— begin Page extract —

United States Court of Appeals, Second Circuit
Jun 23, 1949
176 F.2d 194 (2d Cir. 1949)

Opinion

No. 223, Docket 21283.

Argued April 7, 1949.

Decided June 23, 1949.

Appeal from the United States District Court for the Southern District of New York.

Action by the North American Utility Securities Corporation to enjoin Samuel I. Posen and others from soliciting holders of plaintiff's publicly held common stock for authorization to represent them in a proceeding pending before the Securities and Exchange Commission under the Public Utility Holding Company Act of 1935, 15 U.S.C.A. § 79 et seq., wherein the Securities and Exchange Commission intervened as a party defendant. From a judgment dismissing the complaint on motion of the defendants and the intervener, D.C., 82 F. Supp. 16, 17, the plaintiff appeals.

Judgment affirmed.

Sullivan Cromwell, New York City (Stoddard M. Stevens Jr. and Henry N. Ess, III, New York City, of counsel), for appellant.

Irving Steinman, New York City, for defendants-appellees.

Roger S. Foster, General Counsel, Myron S. Isaacs, Special Counsel, Howard S. Guttmann and Richard P. Donovan, Attorneys, Washington, D.C., for intervener-appellee.

Before L. HAND, Chief Judge, and SWAN and CLARK, Circuit Judges.


The plaintiff-appellant is an investment company organized under the laws of Maryland. It is a subsidiary of The North American Company which owns all of plaintiff's preferred stock and about 80% of its common stock, the other 20% being publicly held. By an order dated April 14, 1942, issued pursuant to section 11(b)(1) of the Public Utility Holding Company Act of 1935, 15 U.S.C.A. § 79k (b)(1), the Securities and Exchange Commission directed North American to dispose of its ownership of securities issued and properties owned, controlled, or operated by the plaintiff. For the purpose of complying with this order North American filed with the Commission on June 21, 1948 pursuant to section 11(e) of the Act, 15 U.S.C.A. § 79k (e), a plan under which the plaintiff will be dissolved, North American as the sole preferred stockholder will receive all its assets and the common stockholders will receive nothing. The Commission issued a notice and order providing for hearings on the plan, instituting proceedings and directing hearings pursuant to section 11(b)(2), 15 U.S.C.A. § 79k (b)(2), and consolidating the proceedings. Hearings were commenced and the proceedings are still pending before the Commission. No report on the plan has been issued by the Commission.

11 S.E.C. 194, 221-223, affirmed North American Co. v. Securities and Exchange Comm., 2 Cir., 133 F.2d 148, affirmed 327 U.S. 686, 66 S.Ct. 785, 90 L.Ed. 945.

— end Page extract —

Work to complete:
1. Name every judge the court opinion lists as hearing the appeal, with each one's title.
2. Please reproduce the court opinion word for word from "Action by the" to "Judgment affirmed.".
3. Answer these questions from the court opinion:
(a) Under the laws of which state is the plaintiff-appellant organized?
(b) On what date was the appeal argued?
(c) About what share of the plaintiff's common stock does The North American Company own?
Work from the court opinion alone, not from the lines.

— begin Raw data —

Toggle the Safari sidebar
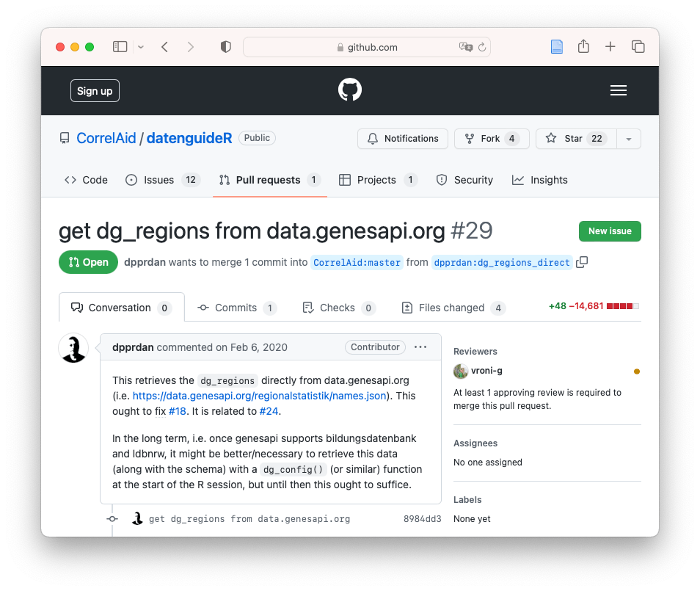The height and width of the screenshot is (591, 700). [x=120, y=47]
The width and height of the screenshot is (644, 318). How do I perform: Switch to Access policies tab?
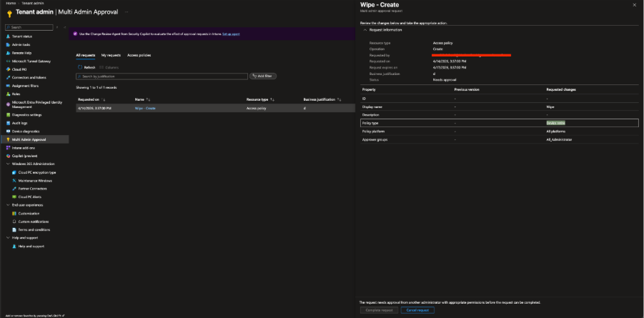click(x=139, y=55)
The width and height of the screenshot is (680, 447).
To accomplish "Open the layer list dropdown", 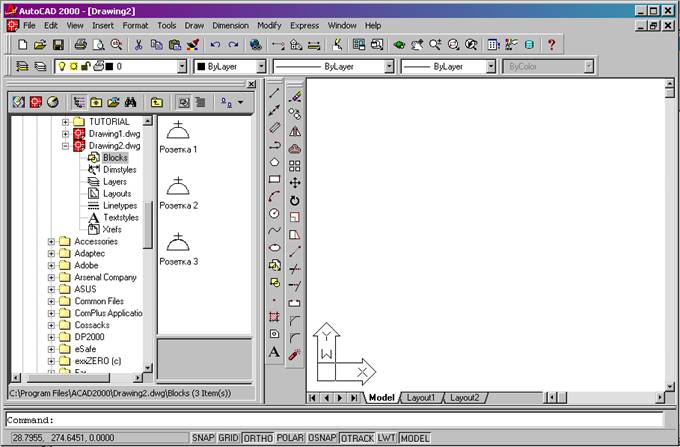I will click(x=182, y=67).
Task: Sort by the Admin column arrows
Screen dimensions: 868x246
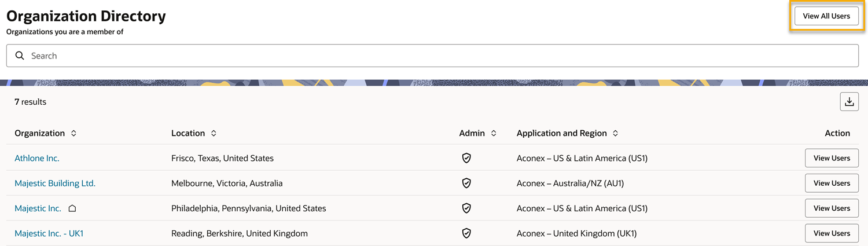Action: coord(494,133)
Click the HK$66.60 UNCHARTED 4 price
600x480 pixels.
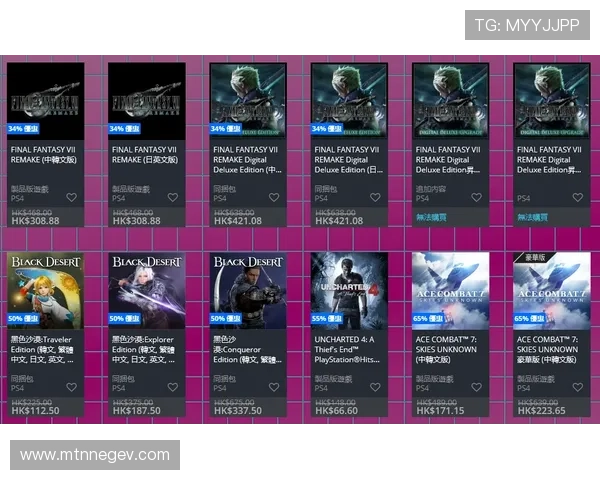(336, 410)
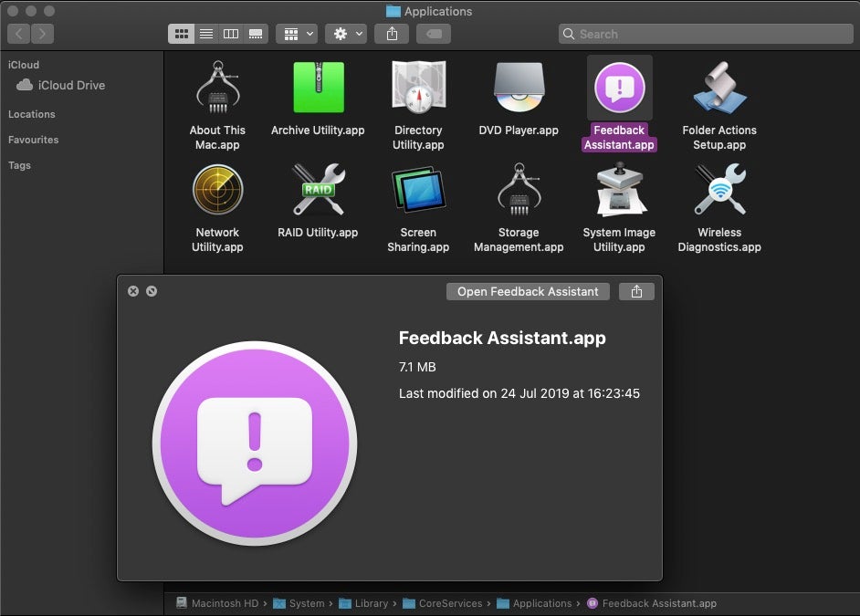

— end Raw data —

Exercise responses:
1. L. Hand, Chief Judge; Swan, Circuit Judge; Clark, Circuit Judge

2.
Action by the North American Utility Securities Corporation to enjoin Samuel I. Posen and others from soliciting holders of plaintiff's publicly held common stock for authorization to represent them in a proceeding pending before the Securities and Exchange Commission under the Public Utility Holding Company Act of 1935, 15 U.S.C.A. § 79 et seq., wherein the Securities and Exchange Commission intervened as a party defendant. From a judgment dismissing the complaint on motion of the defendants and the intervener, D.C., 82 F. Supp. 16, 17, the plaintiff appeals.

Judgment affirmed.

3.
(a) Maryland
(b) April 7, 1949
(c) About 80%